Letter To My Middle School Self: How to Distinguish Good Stressors From Bad Stressors + Anxiety-reducing Strategies  


Pressure. We all know what it feels like. Pressure can be both good and bad. When there is pressure to complete a task, we may use that pressure as motivation. But, when pressure becomes too much for us to handle, it can make us feel insufficient.


We all face pressure on a daily basis. Pressure in school to perform well. Pressure in sports games to win. Pressure from our families to make certain decisions.


While most middle school girls may not recognize these everyday motives, I urge you to slow down in your daily lives and take a closer look. Try to recognize when pressure or anxiety has a positive influence on you and your performance, in whatever scenario you are in. Also, you must notice when pressure or anxiety hurts your performance.


This moment is critical. This is where we must pause, and diverge to a new solution. We want to limit negative stressors in our life, and I, myself have gone through trial and error trying to accomplish this.

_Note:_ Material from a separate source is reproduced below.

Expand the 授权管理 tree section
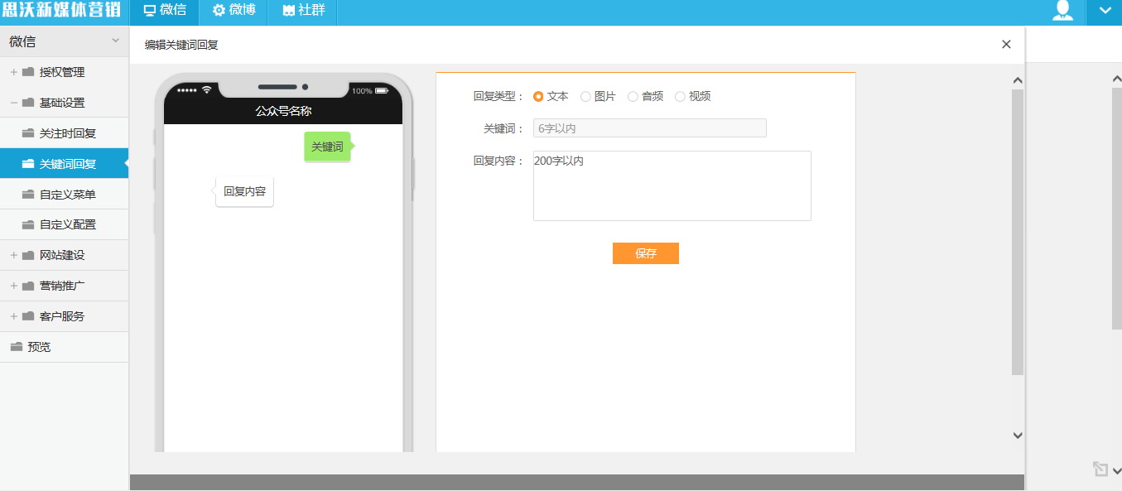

Here are my tips and coping tactics for those anxious moments when I feel overwhelmed or affected by a negative stressor.


  1. Breathe. I know it sounds cliche, but if you are in that uncomfortable position. Try to take a moment to yourself. Maybe step outside and take a breather. I’ve found this to work very well when I feel this anxiety from my family. Sometimes just having time to yourself can be calming and refreshing. Think about what you can do to make yourself feel better when you enter back into that stressful situation.

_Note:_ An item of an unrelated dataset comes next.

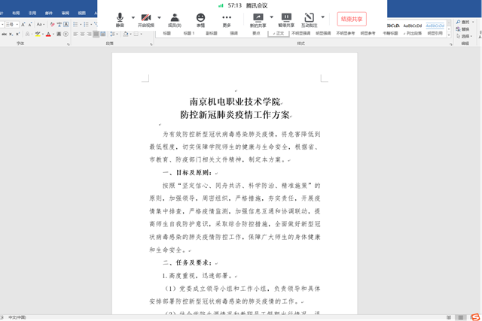Click the 更多 three-dots icon
The image size is (482, 321).
click(227, 20)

  2. Find good company. This could be your dog, your friend, your classmate. They can be great listeners, if you feel the need to vent. Or, they could just make you feel good. If you have a hard time talking about your feelings, you can use this good company to distract yourself from the issue. I use the word ‘distract’ lightly; you should not try to avoid your problems, but sometimes there can be temporary and positive distractions that can help you regroup.

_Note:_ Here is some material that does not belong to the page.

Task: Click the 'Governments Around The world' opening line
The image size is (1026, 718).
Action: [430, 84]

Write about it. Write! Write! Write! Grab a journal and just let your thoughts run along the paper. I have gone through three notebooks just for this purpose. I find that writing down my thoughts can be extremely cathartic. This journal is for you only. Your writing doesn’t have to be neat or well-structured. Just get out those thoughts and feelings. Another great thing about this strategy is that you can go back and reread your entries and reflect on them!